Selected text:
--- begin ---

8. A tidal gate system as recited in claim 1, in which the primary opening defines a primary opening level, where the primary opening level is located below the regulated opening level.
9. A tidal gate system as recited in claim 1, in which secondary door member comprises:
a blocking portion sized and dimensioned to cover the regulated opening; and
a lever portion operatively connected to the regulation float; where
the second door member rotates about a pivot axis relative to the primary door member; and
the blocking portion and lever portion are arranged on opposite sides of the pivot axis such that movement of the regulation float causes movement of the lever portion and movement of the lever portion causes movement of blocking portion.
10. A tidal gate system as recited in claim 1, further comprising an adjustment assembly that allows the regulation float level to be adjusted.
12. A method as recited in claim 11, further comprising the steps of latching the secondary door member in its closed position under predetermined conditions.
13. A method as recited in claim 12, in which the step of latching the secondary door member comprises the steps of:
attaching a latch member to the main door member for movement between latched and unlatched positions such that the latch member is arranged to hold the secondary door member in its closed position when the latch member is in its latched position; and
connecting a latch float to the latch member such that the latch float moves the latch member into its unlatched position when the primary water level exceeds a predetermined latch float level.
14. A method as recited in claim 13, further comprising the step of configuring the regulation float and the latch float such that the predetermined latch float level is below the predetermined regulation float level.
15. A method as recited in claim 11, further comprising the step of locking the secondary door member into its closed position.
16. A method as recited in claim 15, in which step of locking the secondary door member into its closed position comprises the steps of:
securing a first lock flange to the primary door member;
securing a second lock flange to the secondary door member; and
passing a lock member through the first and second latch flanges when the secondary door member is in its closed position.

--- end ---

Goal: According to the tidal gate claims, where is the primary opening level located? Please answer briefly.

Dataset extract:

--- begin ---

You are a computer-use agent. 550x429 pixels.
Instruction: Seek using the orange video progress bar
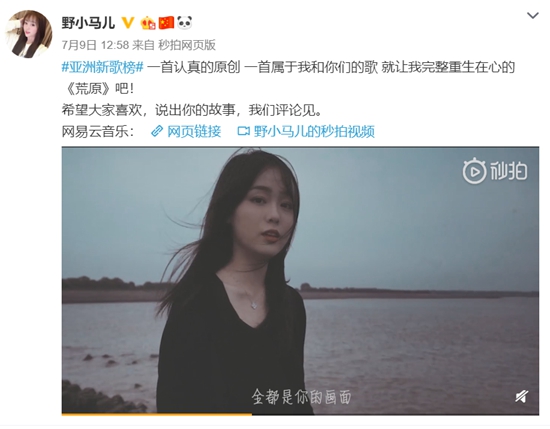pos(300,415)
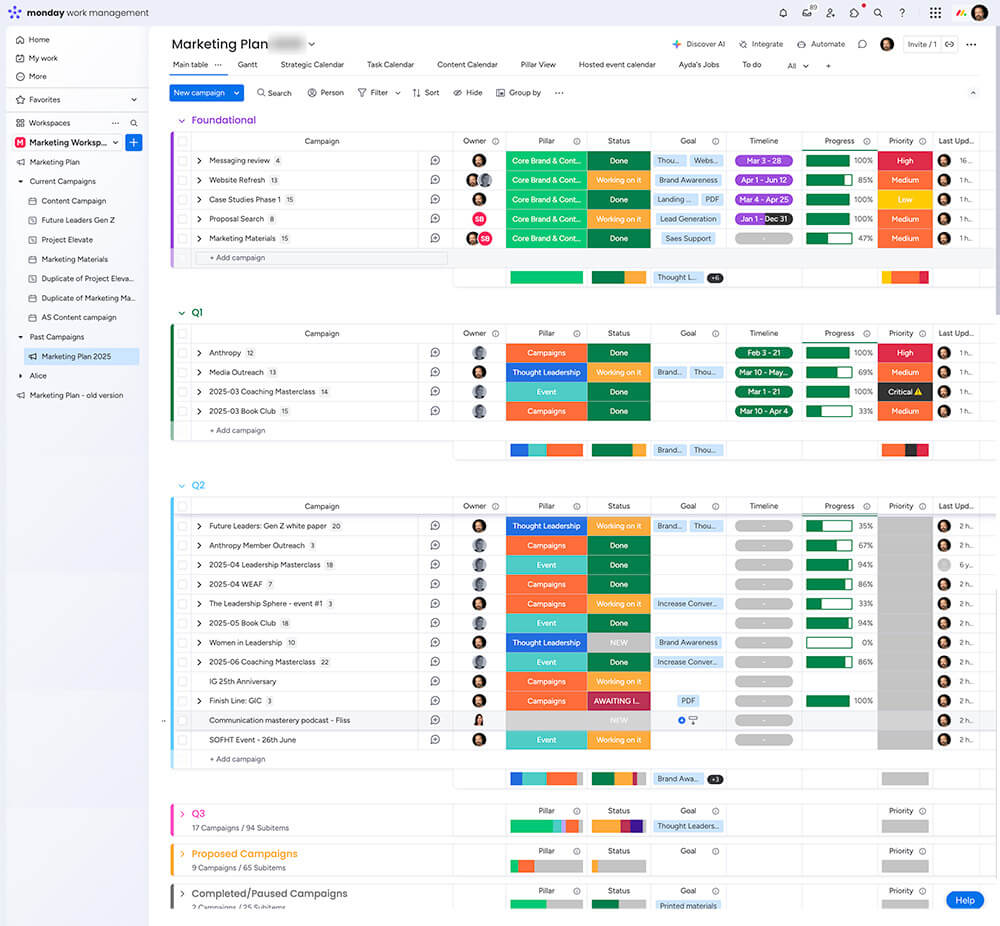Click the copy board link icon
1000x926 pixels.
click(x=949, y=44)
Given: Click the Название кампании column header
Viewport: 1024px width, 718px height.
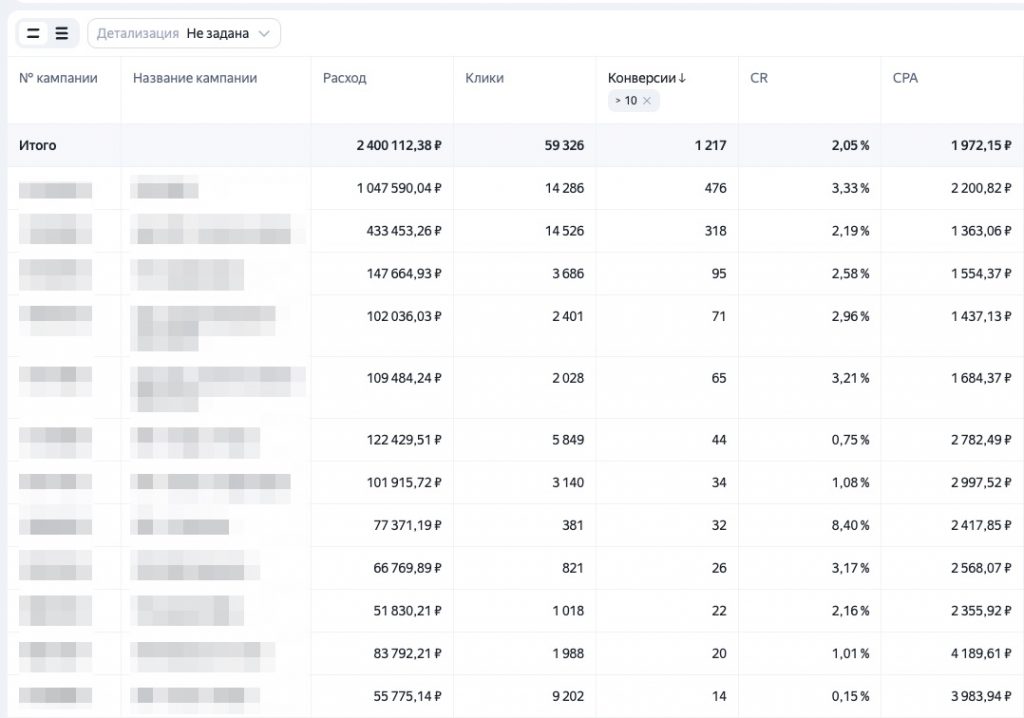Looking at the screenshot, I should tap(195, 78).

--- end ---

Output of the task: Below the regulated opening level.